Hydrogen atoms always have one proton and one electron, but only one in every 6,400 has a neutron that nearly doubles the atom¹s mass. Using a complex process called H2S, it¹s possible to isolate this heavy hydrogen, also known as deuterium (D), creating water that¹s about 10 percent heavier than normal.
 
I saw it earlier on the internet - heavy water it is called D20 instead of H2O - apparently common in nuclear power plant. Not very good to drink though apparently

Water containing significantly more than the natural proportions (one in 6,500) of heavy hydrogen (deuterium, D) atoms to ordinary hydrogen atoms.

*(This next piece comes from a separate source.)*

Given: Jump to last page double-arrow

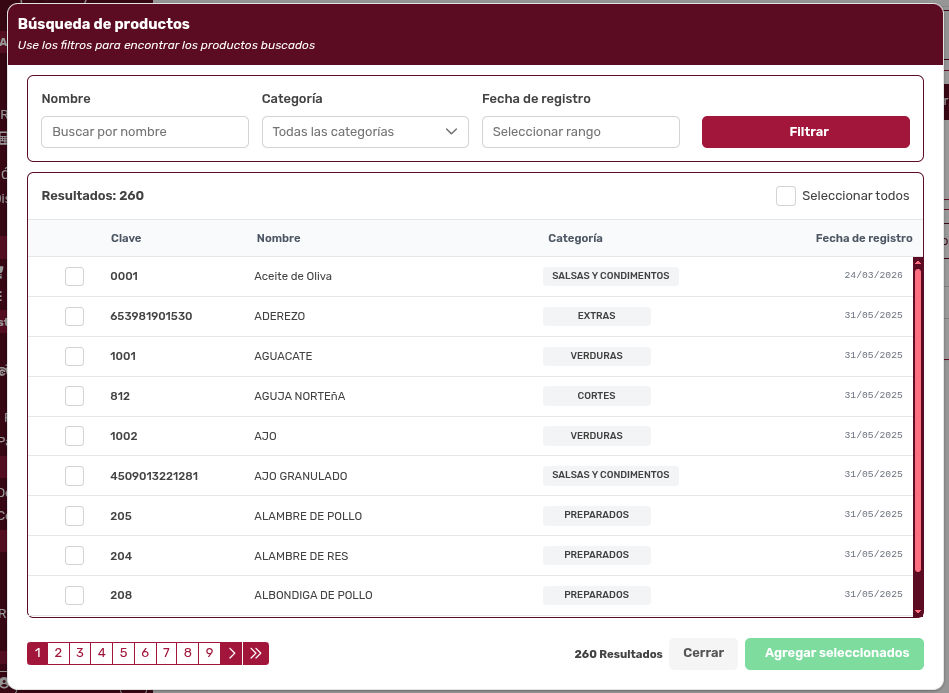Looking at the screenshot, I should (256, 653).
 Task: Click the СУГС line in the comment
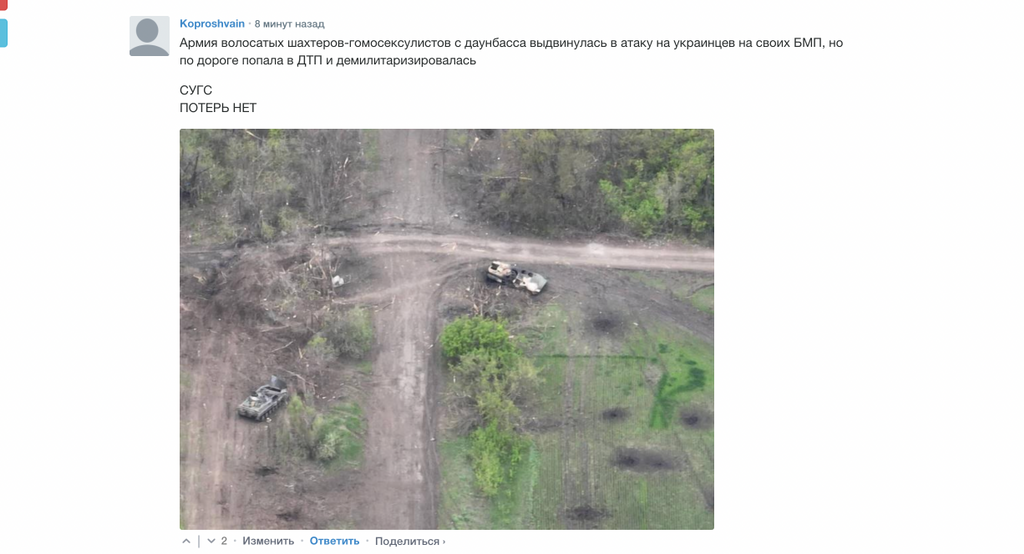196,90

Heavy water is used as a moderator in some reactors because it slows down neutrons effectively and also has a low probability of absorption of neutrons.
 
Woza said:
I saw it earlier on the internet - heavy water it is called D20 instead of H2O - apparently common in nuclear power plant. Not very good to drink though apparently
Water containing significantly more than the natural proportions (one in 6,500) of heavy hydrogen (deuterium, D) atoms to ordinary hydrogen atoms. Heavy water is used as a moderator in some reactors because it slows down neutrons effectively and also has a low probability of absorption of neutrons.
I was going to say an ice cube made from Yarra River water but .....
No offence meant!!!
 
Well done Tonx! Heavy water it is. It's used in an analysis technique called nuclear magnetic resonance spectroscopy, and we had a bottle that was no no good because - believe it or not - it had absorbed too much water from the atmosphere to be useful (in other words, our heavy water got wet!). It was the only chemistry trick I ever did at the G&T workshops that the brainy little mongrels didn't manage to work out.

D2O has the novel distinction of being the least poisonous toxic substance known - it will kill you if you replace about 30-50% of the 'normal' water in your body with it. A very expensive way of killing someone.